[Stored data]
------------------------------------------------

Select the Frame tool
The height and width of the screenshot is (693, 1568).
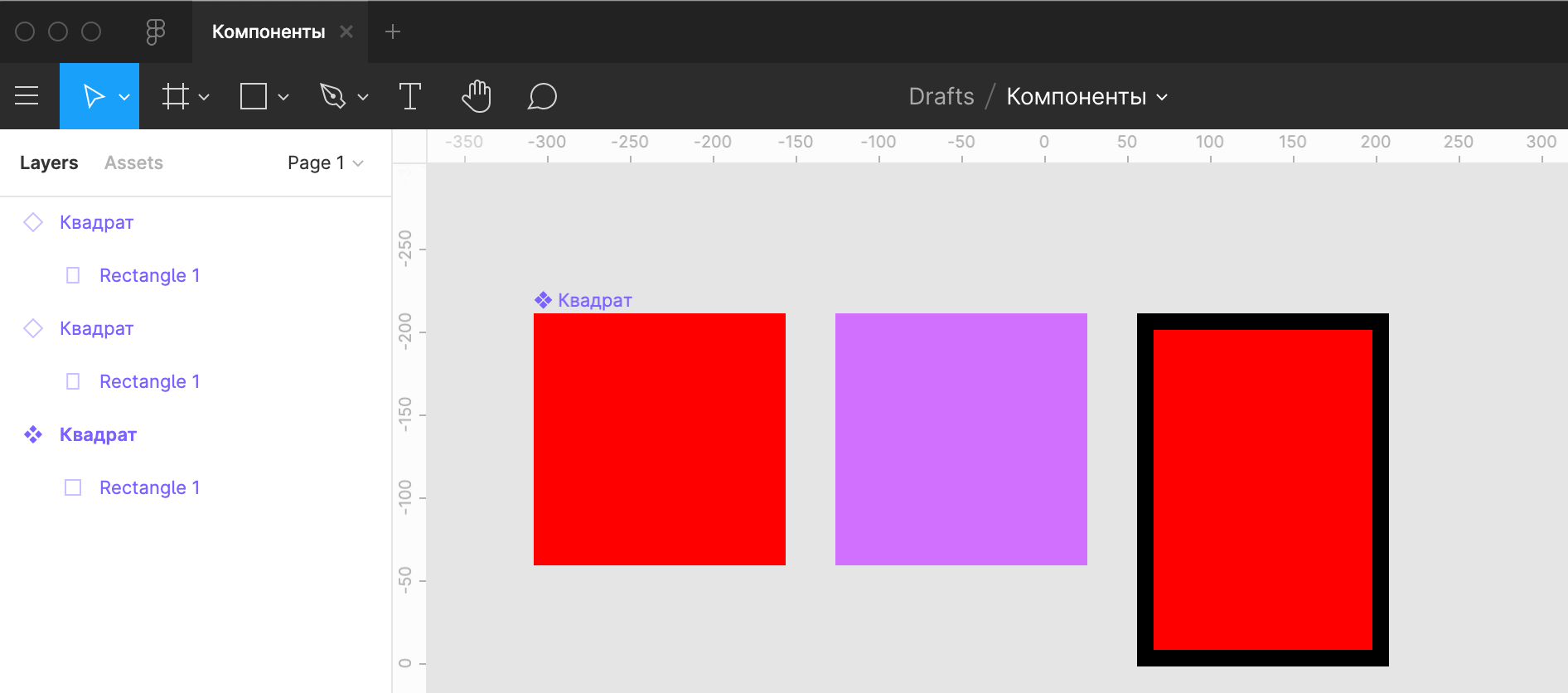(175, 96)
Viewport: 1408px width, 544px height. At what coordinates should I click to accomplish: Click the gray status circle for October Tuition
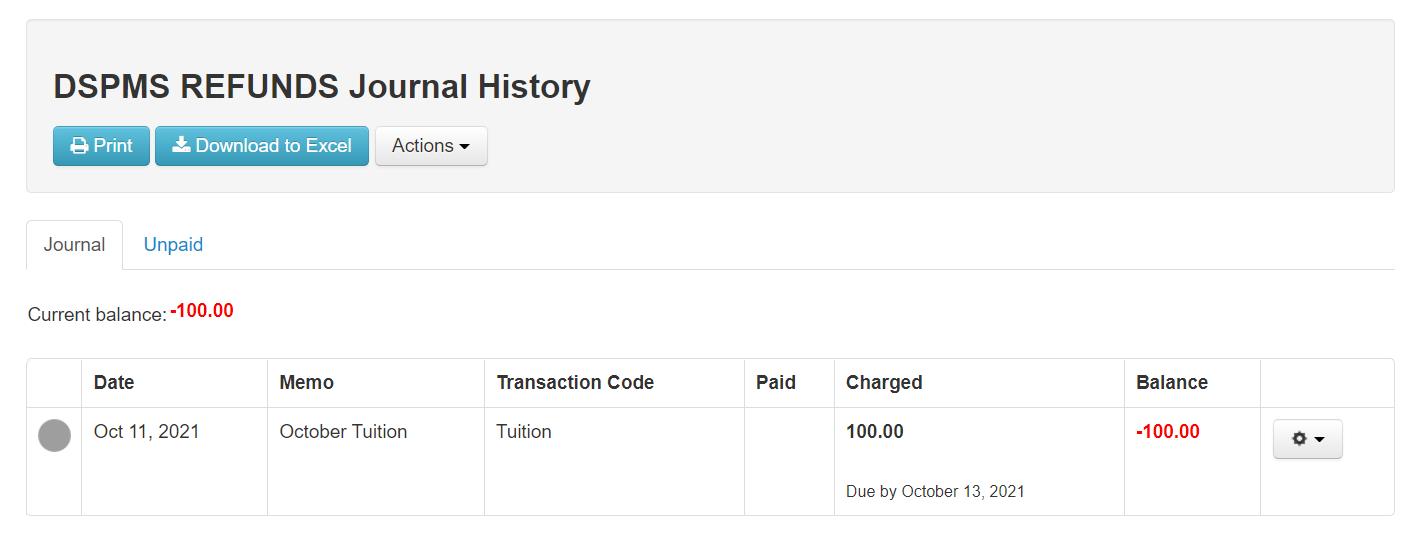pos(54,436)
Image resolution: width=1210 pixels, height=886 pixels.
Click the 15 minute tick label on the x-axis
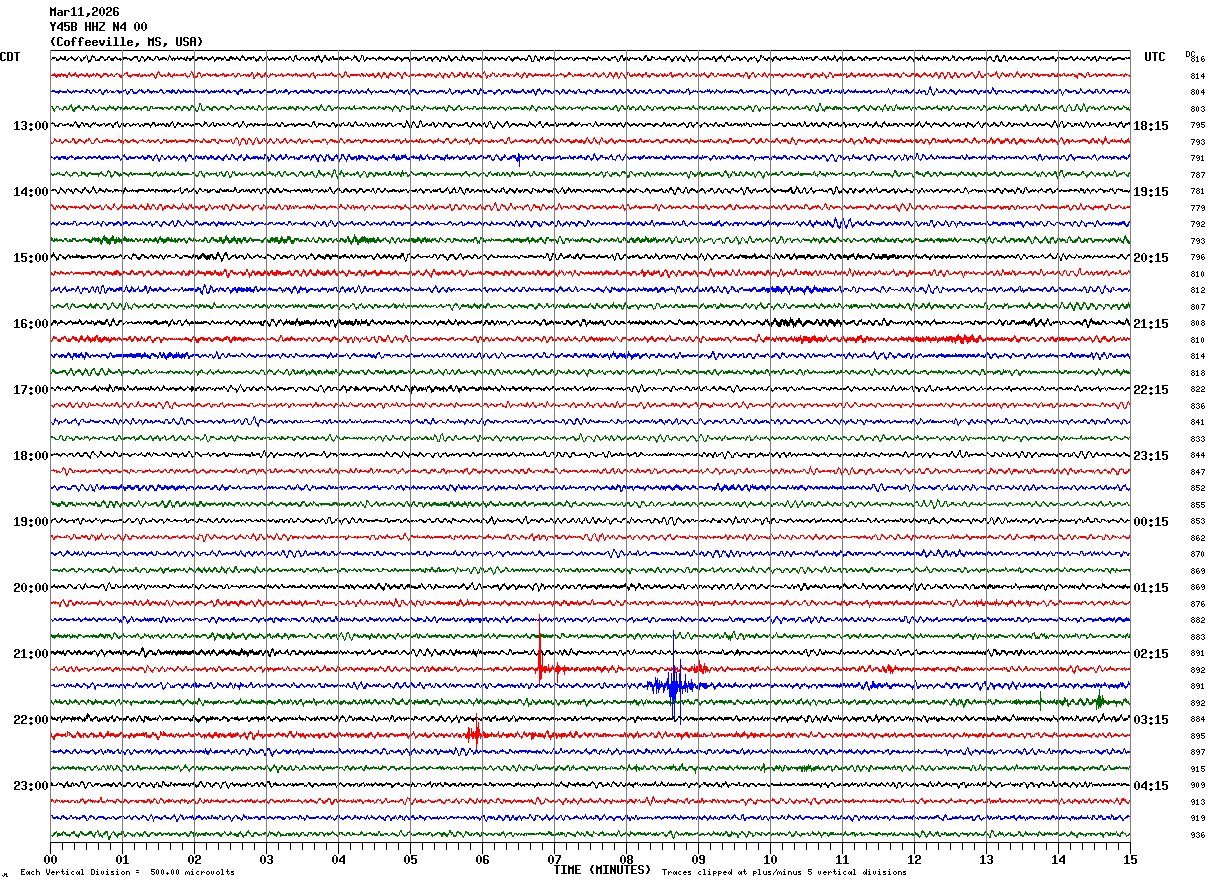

------------------------------------------------

[TASK INSTRUCTIONS]
Return only the lines from the one containing "The height and" through the last line of the entries above, exactly as written and without pictures.

[SOLUTION TO THIS EXERCISE]
The height and width of the screenshot is (693, 1568).
(175, 96)
Viewport: 1408px width, 544px height. At what coordinates should I click to accomplish: Click the gray status circle for October Tuition
pos(54,436)
Image resolution: width=1210 pixels, height=886 pixels.
Click the 15 minute tick label on the x-axis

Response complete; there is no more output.